REQUIRED ACTIONS ->
1 – From the PPO navigation README, reproduce the passage from "This repository contains" up to and including "(2023b or newer)".
2 – Translate this sentence from the PPO navigation README into Spanish: "The robot learns to navigate efficiently to goal positions using a neural network policy trained with PPO reinforcement learning."
3 – Extend the PPO navigation README past its final line.

PAGE EXCERPT ->
This repository contains an implementation of Point Goal navigation using Proximal Policy Optimization (PPO) for a two-wheeled robot in Webots.
The implementation uses a two-wheeled differential drive robot that navigates in maze environments. The robot is equipped with:
- GPS sensor for position tracking
- Compass for orientation
The robot learns to navigate efficiently to goal positions using a neural network policy trained with PPO reinforcement learning.
- Python 3.6+
- PyTorch
- NumPy
- Webots Simulator (2023b or newer)
-
Install Webots from the official website
-
Clone this repository:
git clone https://github.com/yourusername/point-goal-ppo.git cd point-goal-ppo -
Install required Python packages:
pip install -r requirements.txt
- Open Webots
- From Webots, open the training world file:
File > Open > [path-to-repo]/worlds/train.wbt - The training script runs automatically, using PPO (Proximal Policy Optimization) to teach the robot navigating from point [0,0] to a point [-5,10]
Training progress will be displayed in the console with metrics including:
- Episode reward
- Success rate (percentage of successful navigation attempts)
- SPL (Success weighted by Path Length)

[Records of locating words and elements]

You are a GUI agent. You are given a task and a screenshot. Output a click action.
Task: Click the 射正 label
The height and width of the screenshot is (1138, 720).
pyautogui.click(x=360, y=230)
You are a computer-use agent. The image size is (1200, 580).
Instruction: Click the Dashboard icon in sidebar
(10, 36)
==
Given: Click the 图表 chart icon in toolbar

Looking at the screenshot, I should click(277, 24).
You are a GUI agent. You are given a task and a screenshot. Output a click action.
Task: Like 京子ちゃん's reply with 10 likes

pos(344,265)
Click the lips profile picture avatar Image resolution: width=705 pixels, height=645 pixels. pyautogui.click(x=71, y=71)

RESULTS OF THE TASKS ->
1 –
This repository contains an implementation of Point Goal navigation using Proximal Policy Optimization (PPO) for a two-wheeled robot in Webots.
The implementation uses a two-wheeled differential drive robot that navigates in maze environments. The robot is equipped with:
- GPS sensor for position tracking
- Compass for orientation
The robot learns to navigate efficiently to goal positions using a neural network policy trained with PPO reinforcement learning.
- Python 3.6+
- PyTorch
- NumPy
- Webots Simulator (2023b or newer)

2 – El robot aprende a navegar de manera eficiente hacia posiciones objetivo mediante una política de red neuronal entrenada con aprendizaje por refuerzo PPO.

3 –
- Path length
- The robot learns to navigate to randomly placed goals in the maze environment
- The policy network maps GPS coordinates and orientation to movement actions
- Reward shaping is used to encourage progress toward the goal
- Early stopping is implemented when the robot achieves a 95% success rate with 80% SPL
During training, models and metrics are saved automatically:
- Models are stored in a timestamped directory:
controllers/drive_robot/output/YYYYMMDD_HHMMSS/ - The best-performing model is saved as
navigation_policy_best.pt - The final model is saved as
navigation_policy_final.pt - Training rewards are logged in
rewards.txt
To run the trained navigation policy:
- Open Webots
- Load the run world:
File > Open > [path-to-repo]/worlds/run.wbt - This automatically runs the controller script.
.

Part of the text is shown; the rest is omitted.